#### Stated task A
According to the homeland security article, which counties are in the district of the representative who wrote it?
#### Stated task B
Resume the homeland security article on airport screening from the point where it stops.

#### Text passage
○ ○ ○ ○ ○

Article Homeland Security
by Missouri Rep. Ed Emery (R-126 including the counties of
Barton, Dade, Jasper and Polk)
"Any society that would give up a little liberty to gain a little security will deserve neither and lose both." [and "A good conscience is a continual Christmas"]--Benjamin Franklin (1706-1790)
New TSA airport security rules have been frequently in the news. Perspectives vary from demands for increased security to concerns over invasion of privacy and assaults on modesty. The Christmas travel season plus my own recent venture to Washington DC make it timely to comment on the appropriateness and effectiveness of this latest government intrusion. I was also asked by a close friend to offer some comments. First, let me say that in my trip to DC, I didn’t set off any metal detectors so I was not forced to endure a pat-down or digital disrobing.
Nevertheless, that this preposterous policy would be conceived in America, much less tolerated by Americans is a testimony to several cultural phenomena:
- One-size-fits-all security – As Americans abandon independence and personal accountability, travelers have fallen to depending on for protection. Government might seem the appropriate institution except that fundamental principles of security are being ignored. Name a successful law enforcement agency or security company that does not profile for likely suspects. They rely on highly trained profiling experts to aid in protecting the innocent and apprehending the guilty. It works! I guarantee you that if airlines were in charge of security instead of our
infamous Homeland Security Department, profiling would be vital, not criminal. No intelligent person would choose random selection as the answer to airport security – only the federal government. Rejecting the truth makes one prey for foolishness.

○ ○ ○ ○ ○

[Target location records]

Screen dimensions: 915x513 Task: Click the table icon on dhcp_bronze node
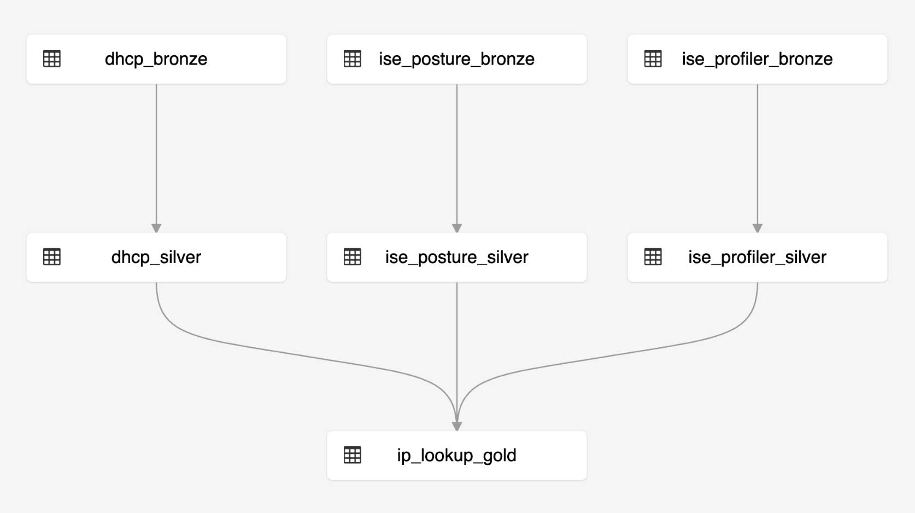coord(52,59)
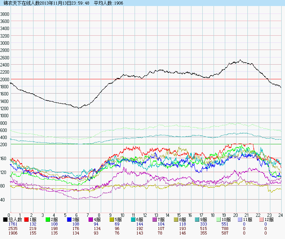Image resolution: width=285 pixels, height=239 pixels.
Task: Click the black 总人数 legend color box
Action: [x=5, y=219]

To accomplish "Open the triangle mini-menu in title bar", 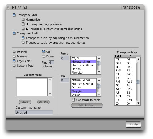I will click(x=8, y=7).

○ ○ ○ ○ ○

#### Task result A
Barton, Dade, Jasper and Polk

#### Task result B
- Motivated by fear over reason – “Don’t panic” is the notable advice in every emergency. Panic may motivate lots of activity but seldom effective resolution. Panic makes us open to unreasonable and even harmful ideas that reason would reject. What thoughtful person really expects an airline to be hijacked with a 1-˝ inch fingernail file? A delegated function of our government is to make and enforce rules for the common good. A measure of its power over its citizens is the amount of absurd and futile rules we will endure. Panic empowers government, not people.
- Panacea of a harmless society – Americans have been brainwashed that with enough power, government can produce a harmless environment. If that were true, there would be no crime or injury in China, Iran, or Illinois. Justice anticipates offense and provides for a response. For a free people to remain free, that society must accept that offenses will come and be prepared with just responses that range from fines to jail to the electric chair to stealth bombers.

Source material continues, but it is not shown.